Something that kind of intrigued me: the creature never really seems to confront exactly what it is that he's made of. (dead bits, I mean.) That to me seems to be the real horror of the book -- sewn-together charnel-house pieces moving and talking. The creature is made by man -- so can he have a soul? (putting aside for a moment that "soul" is a really vague and weird concept.) Frank seems to have no doubt that he'll go to heaven; he even gets some divine intervention from Liz and the rest on his monster-chase. The monster seems to have no such comfort -- he's read Paradise Lost, but does he get an afterlife? (He talks about "oblivion", but never heaven.)

Or is he somehow "out of the sight of god?"

Frank and nature: how does it function in the book? At the very beginning, Walton says of him: "Even broken in spirit as he is, no one can feel more deeply than he does the beauties of nature. . . (24) And nature does help to calm him, but once things get bad enough it can't serve to completely heal him, it seems. So what does that mean? What about the creature's relationship to nature?

Is Frankenstein a model of Mary Shelley's idea of how a criminal is formed? Again and again the creature tells us that if he had not been treated so badly, he would have been a great force of benevolence in the world . . . society creates him, his creator (parent) most of all. With the female creature Frank almost creates, he seems to address some of these questions when he decides to destroy her. Had he created her and not abandonded her, could she have been good? The narrative of the creature's development indicates that he is a totally a blank slate, and the product of his environment. Does that imply that criminals are made, not born in Shelley's world?

Twice in this book protection=marriage. First with Frank's father and mother (and that's a weird story, there), then with Frank and Liz. This puts kind of a strange spin on love, if you ask me -- except for the creature, all the men in this book want other male companions, not females -- when Walton bitterly laments to his sister that he wants a friend, he does it in the male gender; Clerval is Frank's confidante, not Liz, and performs most of the "lover-like" duties towards him . . . only the creature asks for a female (and does it in many of the same terms used by Walton to describe why he wants a male friend.) When Frank marries Liz (all 8 hours of it), there's no passion anywhere that I could really detect --mostly he just seems to describe how pretty she is when she's suffering. Why does Mary do this? Her two female characters are pretty weak, and exist mostly just to despair; the men are mostly concerned with each other. Why?
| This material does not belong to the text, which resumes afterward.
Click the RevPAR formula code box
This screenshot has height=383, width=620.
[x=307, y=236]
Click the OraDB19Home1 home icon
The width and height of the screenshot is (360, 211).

What's the power of confession in this book? (Or; what's with the framing?) Obviously a very deliberate choice . . . the widest frame is Walton, then Frank, then the monster -- despite the fact that each has to speak through Walton, (or Walton and Frank), both Frank and the creature are given very distinct voices when they tell their stories. (And why does the creature want Frank to know so much about his life?) You forget that this is written down by anyone other than who is speaking, in fact. (Deliberate?) 3 pieced-together personal narratives -- the structure of the book might almost resemble how the body of the creature is pieced to together -- separate experiences to make a functioning whole.

(7) At the top of the book, Frank tells Walton to give up his north-pole goal. But at the end, he gives a speech to the mutiny-bound crew that makes them agree to stay with the original goal. huh?

Random note: In the novel, the creature is Frankenstein's "hideous progeny", and it is forever remembered with his name. In life, the novel Frankenstein is her progeny as well, and no one thinks of her name without the novel's being attached to it. Both she and Victor are cursed, in a way, for creating something they can never be free of.